In the above photo, there are 3 different sites where changes are sent and received. Elliot denotes Site 1, Kate is Site 2 and Nat is Site 3. Within Elliot’s local document, he types some characters. This change is propagated to Kate and Nat. After which they individually make local changes to their document. Before the changes from Kate and Nat are propagated back, Elliot makes additional changes. The resulting state is the merging of all the changes that have been made.
This is where the result converges deterministically to the same result in every site (despite that there is latency, operations can come out of order, and there is no central server that dictates the source of truth). This is the basis of what Conflict-Free Replicated Data Types can provide.
Strong Eventual Consistency
A few definitions:
A network is comprised of sites which include “devices”, “peers” operating in parallel, each one producing operations and exchange information with other sites
Events or actions that mutate data
- Causal Relation
An operation is caused by another operation when it directly modifies or otherwise involves the results of that operation. The ordering by causal relationship determines a linear timeline of operations across the network.

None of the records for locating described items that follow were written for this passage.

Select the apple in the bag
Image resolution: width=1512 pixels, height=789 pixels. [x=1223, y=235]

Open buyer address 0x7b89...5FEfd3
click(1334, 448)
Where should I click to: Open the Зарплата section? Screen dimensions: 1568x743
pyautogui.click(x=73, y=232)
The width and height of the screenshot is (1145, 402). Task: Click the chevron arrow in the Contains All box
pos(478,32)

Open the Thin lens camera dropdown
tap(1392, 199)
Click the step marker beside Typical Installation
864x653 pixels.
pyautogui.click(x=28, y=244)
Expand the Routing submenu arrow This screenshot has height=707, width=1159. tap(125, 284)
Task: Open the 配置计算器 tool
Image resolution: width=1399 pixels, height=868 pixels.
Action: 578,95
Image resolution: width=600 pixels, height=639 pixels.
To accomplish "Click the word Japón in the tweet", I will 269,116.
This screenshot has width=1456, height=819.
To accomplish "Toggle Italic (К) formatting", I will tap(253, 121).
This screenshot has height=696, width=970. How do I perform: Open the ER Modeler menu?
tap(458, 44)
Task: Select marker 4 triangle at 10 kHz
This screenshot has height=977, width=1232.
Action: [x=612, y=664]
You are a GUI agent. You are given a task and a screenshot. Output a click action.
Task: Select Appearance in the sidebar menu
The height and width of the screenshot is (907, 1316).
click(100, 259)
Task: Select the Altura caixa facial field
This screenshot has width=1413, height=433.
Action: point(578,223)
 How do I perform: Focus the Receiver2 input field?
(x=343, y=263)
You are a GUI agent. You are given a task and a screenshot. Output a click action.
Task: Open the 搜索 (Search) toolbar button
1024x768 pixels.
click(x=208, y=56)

If two operations don’t have a causal relationship-if they were created simultaneously on different sites without knowledge of each other-they are said to be concurrent
A property of the entire system where changing the order of operations does not change the result. This is a fundamental requirement because due to network latency and other issues (offline/connectivity) an editor may not receive the operations or send them until later. We need to be able to guarantee that we get the same result when this happens. Ex:
(3+4 = 4+3).
- Strong Eventual Consistency
Eventually consistent services are often classified as providing (Basically Available, Soft state, Eventual Consistency) in contrast to ACID (Atomicity, Consistency, Isolation, Durability) or rather stating that updates will be observed eventually. Strong eventual consistency has a safety guarantee that any two nodes that have received the same set of updates will deterministically be in the same state. Monotonic systems here also will never rollback.
- Total Order
State and sequence of operations is guaranteed to be identical on all sites
- Partial Order
State and sequence of operations is partially guaranteed to be identical on all sites due to logical timestamping or timestamping except in the case of concurrency and the dependency of in what order operations arrive
Rearranging parens in an expression does not change the result / order in which operations are performed does not matter as long as the sequence of the operands is not changed.
Operations can be applied multiple times without changing the result beyond the initial application.
A placeholder value that denotes a delete operation for a corresponding piece of data. Typically tombstones are something that come up when using CRDT with realtime editors. Trade-offs are made around absolute mathematically convergence and limiting offline modes to garbage collect old tombstones that have limited concurrency issues in order to reduce document space complexity.
How do we get events to be in the right order?
Getting events/actions/operations to be in the right order means we need some kind of scheme for timing. We have several ways to do this:
We can use the server’s timestamp in a typical architecture to serve as the authoritative clock but this isn’t available in distributed systems. Furthermore, if we tried to use the different timestamps that are on each of the different nodes we also run into the problem of clock drift.
Clock drifting occurs where a clock does not run at exactly the same rate as a reference clock. It gradually drifts apart or desynchronizes from the other clock. If you’ve ever had an issue with a remote linux server being drastically off on its timestamps, you need to use ntpdate and ntp to measure this clock drift and synchronization to a reference server.
Leslie Lamport, widely considered to lay the foundation for his work in the theory of distributed systems, published a marvel of work in 1978 on time.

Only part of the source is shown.